## What you have to do
Check every line in the records below for the word "field" and report how many have it, nothing more.
====== The data
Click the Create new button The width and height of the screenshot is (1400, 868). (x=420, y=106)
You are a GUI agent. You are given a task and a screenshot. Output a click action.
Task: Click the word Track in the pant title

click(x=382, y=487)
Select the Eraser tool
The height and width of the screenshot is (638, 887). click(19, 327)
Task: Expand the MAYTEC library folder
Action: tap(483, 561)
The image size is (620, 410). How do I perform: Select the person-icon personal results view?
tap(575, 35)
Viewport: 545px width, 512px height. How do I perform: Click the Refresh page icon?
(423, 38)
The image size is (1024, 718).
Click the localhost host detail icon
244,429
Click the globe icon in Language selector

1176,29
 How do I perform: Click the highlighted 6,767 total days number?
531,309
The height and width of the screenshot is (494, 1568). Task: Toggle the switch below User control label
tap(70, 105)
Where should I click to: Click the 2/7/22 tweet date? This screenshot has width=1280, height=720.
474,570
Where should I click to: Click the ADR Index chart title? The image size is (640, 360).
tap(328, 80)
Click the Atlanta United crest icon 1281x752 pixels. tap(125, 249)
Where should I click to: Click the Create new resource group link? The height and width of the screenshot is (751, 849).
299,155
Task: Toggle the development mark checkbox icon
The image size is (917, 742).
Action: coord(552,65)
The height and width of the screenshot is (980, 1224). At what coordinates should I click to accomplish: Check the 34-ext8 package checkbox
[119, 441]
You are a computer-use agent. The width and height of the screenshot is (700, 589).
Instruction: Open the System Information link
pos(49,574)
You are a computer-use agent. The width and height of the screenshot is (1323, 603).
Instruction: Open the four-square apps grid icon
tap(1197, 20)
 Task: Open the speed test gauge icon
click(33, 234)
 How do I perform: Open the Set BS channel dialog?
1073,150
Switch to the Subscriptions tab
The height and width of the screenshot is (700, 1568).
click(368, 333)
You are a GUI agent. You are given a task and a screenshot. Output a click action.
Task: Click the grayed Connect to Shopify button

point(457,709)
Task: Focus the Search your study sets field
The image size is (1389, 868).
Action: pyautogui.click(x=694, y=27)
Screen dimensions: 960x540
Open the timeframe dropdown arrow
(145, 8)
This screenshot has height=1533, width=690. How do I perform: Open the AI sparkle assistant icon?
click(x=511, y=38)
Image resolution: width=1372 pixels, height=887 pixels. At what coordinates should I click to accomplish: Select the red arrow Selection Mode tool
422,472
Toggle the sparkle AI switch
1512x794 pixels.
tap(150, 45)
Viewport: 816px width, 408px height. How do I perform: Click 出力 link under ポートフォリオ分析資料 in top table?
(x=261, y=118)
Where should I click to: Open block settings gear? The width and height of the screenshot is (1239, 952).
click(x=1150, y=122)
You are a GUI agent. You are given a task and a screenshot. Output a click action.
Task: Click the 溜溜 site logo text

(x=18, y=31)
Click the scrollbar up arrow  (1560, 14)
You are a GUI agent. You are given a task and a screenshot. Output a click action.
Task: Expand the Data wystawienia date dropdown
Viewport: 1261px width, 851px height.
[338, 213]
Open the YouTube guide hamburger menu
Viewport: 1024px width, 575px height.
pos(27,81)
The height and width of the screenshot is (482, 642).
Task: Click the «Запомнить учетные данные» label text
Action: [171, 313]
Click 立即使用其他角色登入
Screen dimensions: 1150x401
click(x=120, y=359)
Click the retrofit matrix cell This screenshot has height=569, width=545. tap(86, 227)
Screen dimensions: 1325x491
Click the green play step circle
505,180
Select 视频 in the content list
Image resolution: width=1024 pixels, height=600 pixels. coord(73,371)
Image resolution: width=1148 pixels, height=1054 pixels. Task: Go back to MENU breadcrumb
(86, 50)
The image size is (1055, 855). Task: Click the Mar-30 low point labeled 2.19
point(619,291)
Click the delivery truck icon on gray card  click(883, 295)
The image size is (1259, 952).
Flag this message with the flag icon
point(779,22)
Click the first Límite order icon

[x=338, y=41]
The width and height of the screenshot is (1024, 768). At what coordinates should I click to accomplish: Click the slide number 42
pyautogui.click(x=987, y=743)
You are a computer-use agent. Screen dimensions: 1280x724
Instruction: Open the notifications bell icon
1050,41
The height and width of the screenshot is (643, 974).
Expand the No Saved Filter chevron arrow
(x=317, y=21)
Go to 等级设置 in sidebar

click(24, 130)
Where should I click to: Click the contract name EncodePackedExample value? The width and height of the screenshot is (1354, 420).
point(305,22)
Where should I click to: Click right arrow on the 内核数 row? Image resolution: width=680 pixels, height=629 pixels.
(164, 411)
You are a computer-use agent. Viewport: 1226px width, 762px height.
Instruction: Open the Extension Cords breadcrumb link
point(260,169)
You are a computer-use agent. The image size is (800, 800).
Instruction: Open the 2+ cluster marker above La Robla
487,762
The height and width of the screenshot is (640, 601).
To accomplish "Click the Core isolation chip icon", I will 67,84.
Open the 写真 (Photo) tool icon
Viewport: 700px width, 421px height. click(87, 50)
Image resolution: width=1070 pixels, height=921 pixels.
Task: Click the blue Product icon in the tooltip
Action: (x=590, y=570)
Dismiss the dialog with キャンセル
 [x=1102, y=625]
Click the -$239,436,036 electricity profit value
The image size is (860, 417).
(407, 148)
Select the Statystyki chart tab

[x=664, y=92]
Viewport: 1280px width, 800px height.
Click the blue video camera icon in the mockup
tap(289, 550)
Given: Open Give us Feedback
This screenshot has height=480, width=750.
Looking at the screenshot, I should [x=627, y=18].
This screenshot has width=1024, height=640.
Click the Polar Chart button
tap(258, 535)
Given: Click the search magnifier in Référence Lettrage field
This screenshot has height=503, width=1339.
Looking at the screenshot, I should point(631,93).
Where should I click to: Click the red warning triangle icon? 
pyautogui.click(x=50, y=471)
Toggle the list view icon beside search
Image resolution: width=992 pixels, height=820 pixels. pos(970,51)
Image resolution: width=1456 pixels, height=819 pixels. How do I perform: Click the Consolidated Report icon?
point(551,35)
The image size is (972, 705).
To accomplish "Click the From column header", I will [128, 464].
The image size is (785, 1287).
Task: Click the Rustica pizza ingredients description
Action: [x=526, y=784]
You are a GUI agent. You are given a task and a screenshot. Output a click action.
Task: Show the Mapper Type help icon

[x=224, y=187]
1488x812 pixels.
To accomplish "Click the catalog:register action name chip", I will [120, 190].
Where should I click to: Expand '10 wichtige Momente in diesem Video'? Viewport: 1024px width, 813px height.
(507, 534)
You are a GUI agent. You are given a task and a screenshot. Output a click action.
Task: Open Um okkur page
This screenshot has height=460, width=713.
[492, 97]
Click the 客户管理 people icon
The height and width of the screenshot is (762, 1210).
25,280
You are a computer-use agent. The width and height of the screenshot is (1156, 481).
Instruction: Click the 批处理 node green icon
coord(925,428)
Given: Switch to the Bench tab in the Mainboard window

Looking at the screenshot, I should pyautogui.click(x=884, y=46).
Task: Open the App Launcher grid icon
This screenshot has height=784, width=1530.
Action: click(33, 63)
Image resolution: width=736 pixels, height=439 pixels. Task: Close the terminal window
============
## Solution for this task
2